La dipendenza da smartphone ha un nome, adattato dall’inglese, per descriverla: nomofobia, composto da nomo – forma accorciata dell’espressione no-mobile (phone) – e dal suffisso fobia, ovvero paura, terrore. La Treccani lo indica tra i neologismi già dal 2008, ma è entrato nel dizionario Zingarelli dal 2015. Una ricerca britannica ha dimostrato che oltre la metà dei possessori di smartphone soffre d’ansia se resta a corto di batteria, di credito – per chi ancora si affida alla pre-pagata, più frequentemente ragazzini o anziani – o senza copertura di Rete, tanto da ammalarsi di quella che gli studiosi definiscono, appunto, nomofobia. I sintomi somigliano a quelli dei disturbi di tipo ossessivo-compulsivo: ansia e manie di controllo dello stato del telefono. I livelli di stress generati mediamente dalla nomofobia sono paragonabili a quelli indotti dalla «tremarella del giorno delle nozze» o a quelli che si provano quando si va dal dentista. Colpisce per lo più i giovani tra i 18 e i 25 anni con bassa autostima e problemi relazionali che possono arrivare a sperimentare veri e propri attacchi di panico con vertigini, tremore appunto, mancanza di respiro e tachicardia. Non solo: i sintomi più gravi arrivano fino all’isteria e alle allucinazioni uditive: si avverte lo squillo del cellulare sebbene questo non abbia emesso alcun suono o sia stato dimenticato a casa. E il percorso di guarigione dalla nomofobia – assicurano i terapeuti – è lungo e impegnativo: qualcuno non ne esce mai.

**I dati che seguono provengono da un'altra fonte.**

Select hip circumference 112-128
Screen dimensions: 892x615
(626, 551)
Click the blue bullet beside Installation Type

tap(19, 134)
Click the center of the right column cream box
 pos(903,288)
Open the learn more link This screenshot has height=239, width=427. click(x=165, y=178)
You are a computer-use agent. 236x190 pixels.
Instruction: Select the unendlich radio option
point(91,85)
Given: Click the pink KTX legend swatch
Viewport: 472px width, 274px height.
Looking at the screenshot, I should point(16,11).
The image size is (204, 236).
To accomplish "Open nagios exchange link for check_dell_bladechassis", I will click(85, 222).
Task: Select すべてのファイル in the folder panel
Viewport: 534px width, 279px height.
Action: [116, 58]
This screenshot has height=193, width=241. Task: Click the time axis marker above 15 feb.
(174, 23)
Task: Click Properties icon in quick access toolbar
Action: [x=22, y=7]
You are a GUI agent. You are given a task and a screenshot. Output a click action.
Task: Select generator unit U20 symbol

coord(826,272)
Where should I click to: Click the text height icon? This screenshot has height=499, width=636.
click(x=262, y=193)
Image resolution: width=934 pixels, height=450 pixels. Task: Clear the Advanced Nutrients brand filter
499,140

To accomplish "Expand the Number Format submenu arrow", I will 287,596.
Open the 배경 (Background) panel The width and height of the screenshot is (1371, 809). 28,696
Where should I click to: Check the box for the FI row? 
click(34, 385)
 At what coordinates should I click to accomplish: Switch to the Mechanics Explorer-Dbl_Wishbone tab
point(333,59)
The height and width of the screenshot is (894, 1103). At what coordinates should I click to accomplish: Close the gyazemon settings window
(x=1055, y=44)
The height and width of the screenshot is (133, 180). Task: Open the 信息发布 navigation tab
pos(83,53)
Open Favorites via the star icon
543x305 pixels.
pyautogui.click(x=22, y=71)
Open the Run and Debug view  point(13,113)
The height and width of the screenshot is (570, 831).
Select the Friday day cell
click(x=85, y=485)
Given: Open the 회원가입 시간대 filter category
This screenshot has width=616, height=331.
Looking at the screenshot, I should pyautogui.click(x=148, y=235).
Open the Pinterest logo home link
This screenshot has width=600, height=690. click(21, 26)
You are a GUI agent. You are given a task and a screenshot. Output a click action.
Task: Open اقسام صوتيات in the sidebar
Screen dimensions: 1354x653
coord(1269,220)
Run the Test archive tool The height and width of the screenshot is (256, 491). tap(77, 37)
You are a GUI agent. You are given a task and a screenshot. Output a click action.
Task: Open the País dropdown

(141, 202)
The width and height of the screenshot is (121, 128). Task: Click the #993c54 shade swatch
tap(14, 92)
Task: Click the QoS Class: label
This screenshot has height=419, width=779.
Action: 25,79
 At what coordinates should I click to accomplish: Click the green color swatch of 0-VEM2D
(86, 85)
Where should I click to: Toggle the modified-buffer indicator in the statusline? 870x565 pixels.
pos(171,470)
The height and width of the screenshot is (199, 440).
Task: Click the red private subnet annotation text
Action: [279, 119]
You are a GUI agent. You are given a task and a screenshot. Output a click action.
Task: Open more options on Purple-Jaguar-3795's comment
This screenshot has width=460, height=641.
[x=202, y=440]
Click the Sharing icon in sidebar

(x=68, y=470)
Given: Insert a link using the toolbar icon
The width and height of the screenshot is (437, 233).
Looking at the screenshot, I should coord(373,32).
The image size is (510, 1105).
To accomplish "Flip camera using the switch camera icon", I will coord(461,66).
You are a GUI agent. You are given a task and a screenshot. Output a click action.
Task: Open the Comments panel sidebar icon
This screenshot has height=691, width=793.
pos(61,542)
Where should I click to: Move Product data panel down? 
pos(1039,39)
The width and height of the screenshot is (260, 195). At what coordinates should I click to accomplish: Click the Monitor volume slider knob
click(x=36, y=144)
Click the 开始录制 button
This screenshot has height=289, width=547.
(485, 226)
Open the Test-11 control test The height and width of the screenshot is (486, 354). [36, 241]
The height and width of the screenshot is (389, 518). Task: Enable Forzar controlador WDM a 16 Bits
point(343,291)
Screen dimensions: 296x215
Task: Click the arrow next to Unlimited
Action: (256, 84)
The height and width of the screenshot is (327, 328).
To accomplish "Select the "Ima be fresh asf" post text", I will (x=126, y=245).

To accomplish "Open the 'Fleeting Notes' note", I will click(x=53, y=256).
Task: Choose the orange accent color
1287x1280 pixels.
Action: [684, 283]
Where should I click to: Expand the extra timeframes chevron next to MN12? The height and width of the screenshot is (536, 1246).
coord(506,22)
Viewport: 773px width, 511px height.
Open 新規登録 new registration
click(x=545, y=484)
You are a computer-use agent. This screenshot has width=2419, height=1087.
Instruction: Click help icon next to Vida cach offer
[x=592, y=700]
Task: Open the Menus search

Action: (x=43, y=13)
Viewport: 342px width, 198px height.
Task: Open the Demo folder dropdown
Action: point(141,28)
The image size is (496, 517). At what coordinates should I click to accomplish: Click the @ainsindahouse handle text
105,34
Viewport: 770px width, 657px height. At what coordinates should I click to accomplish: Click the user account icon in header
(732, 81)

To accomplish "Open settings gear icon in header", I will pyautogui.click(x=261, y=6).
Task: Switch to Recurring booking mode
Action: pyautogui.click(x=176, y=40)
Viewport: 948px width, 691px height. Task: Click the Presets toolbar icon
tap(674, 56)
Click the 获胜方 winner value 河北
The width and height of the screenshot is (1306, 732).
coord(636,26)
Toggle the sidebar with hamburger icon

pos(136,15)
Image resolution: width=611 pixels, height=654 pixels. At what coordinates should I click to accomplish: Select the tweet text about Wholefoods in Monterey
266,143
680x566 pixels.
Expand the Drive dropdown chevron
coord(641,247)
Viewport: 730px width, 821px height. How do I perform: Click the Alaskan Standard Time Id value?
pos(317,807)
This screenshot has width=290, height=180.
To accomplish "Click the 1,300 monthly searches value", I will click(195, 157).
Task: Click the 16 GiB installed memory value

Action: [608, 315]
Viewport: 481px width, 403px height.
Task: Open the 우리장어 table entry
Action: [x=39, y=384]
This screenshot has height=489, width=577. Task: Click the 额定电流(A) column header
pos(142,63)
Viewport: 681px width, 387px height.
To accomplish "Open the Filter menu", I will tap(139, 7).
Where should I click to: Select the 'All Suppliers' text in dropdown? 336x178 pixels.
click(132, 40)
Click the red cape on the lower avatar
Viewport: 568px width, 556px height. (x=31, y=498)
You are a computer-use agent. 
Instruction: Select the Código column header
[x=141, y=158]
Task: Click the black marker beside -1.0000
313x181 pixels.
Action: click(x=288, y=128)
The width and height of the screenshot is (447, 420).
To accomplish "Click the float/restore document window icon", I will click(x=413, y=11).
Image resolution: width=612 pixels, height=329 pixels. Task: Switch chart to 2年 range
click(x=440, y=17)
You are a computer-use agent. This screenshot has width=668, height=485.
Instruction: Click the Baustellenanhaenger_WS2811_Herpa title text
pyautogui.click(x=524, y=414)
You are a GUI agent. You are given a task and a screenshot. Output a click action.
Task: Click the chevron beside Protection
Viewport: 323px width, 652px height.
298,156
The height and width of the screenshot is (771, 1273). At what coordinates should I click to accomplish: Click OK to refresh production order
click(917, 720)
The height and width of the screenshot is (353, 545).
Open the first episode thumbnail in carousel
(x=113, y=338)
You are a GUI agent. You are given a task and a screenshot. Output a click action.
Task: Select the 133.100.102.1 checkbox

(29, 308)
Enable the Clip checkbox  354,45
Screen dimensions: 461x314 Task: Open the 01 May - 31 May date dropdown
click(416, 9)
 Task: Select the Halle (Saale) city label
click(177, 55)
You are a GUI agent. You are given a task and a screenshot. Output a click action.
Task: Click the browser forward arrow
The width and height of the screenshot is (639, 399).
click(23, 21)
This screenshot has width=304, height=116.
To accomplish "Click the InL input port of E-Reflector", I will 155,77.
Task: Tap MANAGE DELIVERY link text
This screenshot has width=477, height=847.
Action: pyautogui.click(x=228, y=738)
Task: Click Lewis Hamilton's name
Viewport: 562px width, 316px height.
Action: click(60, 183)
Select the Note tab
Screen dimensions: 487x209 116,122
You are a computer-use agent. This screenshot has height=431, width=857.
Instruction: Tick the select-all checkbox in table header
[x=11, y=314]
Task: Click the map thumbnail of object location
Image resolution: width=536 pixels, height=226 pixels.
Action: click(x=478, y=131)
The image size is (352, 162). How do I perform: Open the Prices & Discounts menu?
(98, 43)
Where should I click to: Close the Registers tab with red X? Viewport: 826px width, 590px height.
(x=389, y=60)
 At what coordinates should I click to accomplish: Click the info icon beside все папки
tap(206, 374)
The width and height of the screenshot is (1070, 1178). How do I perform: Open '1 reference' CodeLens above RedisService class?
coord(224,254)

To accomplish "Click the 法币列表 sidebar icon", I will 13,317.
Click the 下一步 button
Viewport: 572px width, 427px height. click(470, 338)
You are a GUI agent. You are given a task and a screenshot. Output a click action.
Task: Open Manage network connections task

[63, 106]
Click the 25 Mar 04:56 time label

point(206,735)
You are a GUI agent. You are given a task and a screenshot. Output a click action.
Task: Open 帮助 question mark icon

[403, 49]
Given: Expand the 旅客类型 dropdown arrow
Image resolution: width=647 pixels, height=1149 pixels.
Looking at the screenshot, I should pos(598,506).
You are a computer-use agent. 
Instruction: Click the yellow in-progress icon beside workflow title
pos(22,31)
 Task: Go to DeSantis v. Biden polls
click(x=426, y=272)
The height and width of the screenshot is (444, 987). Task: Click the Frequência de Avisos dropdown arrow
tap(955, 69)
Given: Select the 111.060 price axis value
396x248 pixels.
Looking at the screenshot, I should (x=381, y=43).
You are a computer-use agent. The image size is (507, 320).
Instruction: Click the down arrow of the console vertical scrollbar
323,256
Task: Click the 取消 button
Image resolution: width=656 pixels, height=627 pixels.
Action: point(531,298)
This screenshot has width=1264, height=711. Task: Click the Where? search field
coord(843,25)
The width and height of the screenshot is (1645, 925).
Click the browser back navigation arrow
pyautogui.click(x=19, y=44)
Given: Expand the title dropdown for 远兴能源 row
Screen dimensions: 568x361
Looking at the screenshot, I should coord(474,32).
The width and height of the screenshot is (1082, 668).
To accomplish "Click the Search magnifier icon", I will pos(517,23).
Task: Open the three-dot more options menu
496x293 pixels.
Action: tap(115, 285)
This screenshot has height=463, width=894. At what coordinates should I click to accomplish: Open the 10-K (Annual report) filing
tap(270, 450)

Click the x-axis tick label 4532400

Alla sempre più lunga lista di effetti collaterali associati agli smartphone si è aggiunto da tempo quello della cattiva postura, anche se su questo aspetto i medici sono più prudenti, invitando alla cautela e soprattutto a distinguere una cattiva postura da una vera e propria malattia. È comunque certo che trascorrere ore e ore chini sul display non aiuta a scongiurare quellache alcuni già definiscono la iGobba. Negli ultimi tempi, i casi di questa «schiena a zainetto» sembrano essere in preoccupante aumento e alcuni siti specializzati nell’ambito della tecnologia si sono chinati – è proprio il caso di dirlo – sul problema, interrogando diversi specialisti. Emerge che nei giovanissimi i casi di gobbe precoci sono sempre più frequenti, dovute presumibilmente alla posizione assunta per controllare lo smartphone e i dispositivi elettronici in generale. Gobbe e mal di schiena si starebbero quindi diffondendo a ritmi allarmanti sin dalla pre-adolescenza, con tutto quello che ne consegue.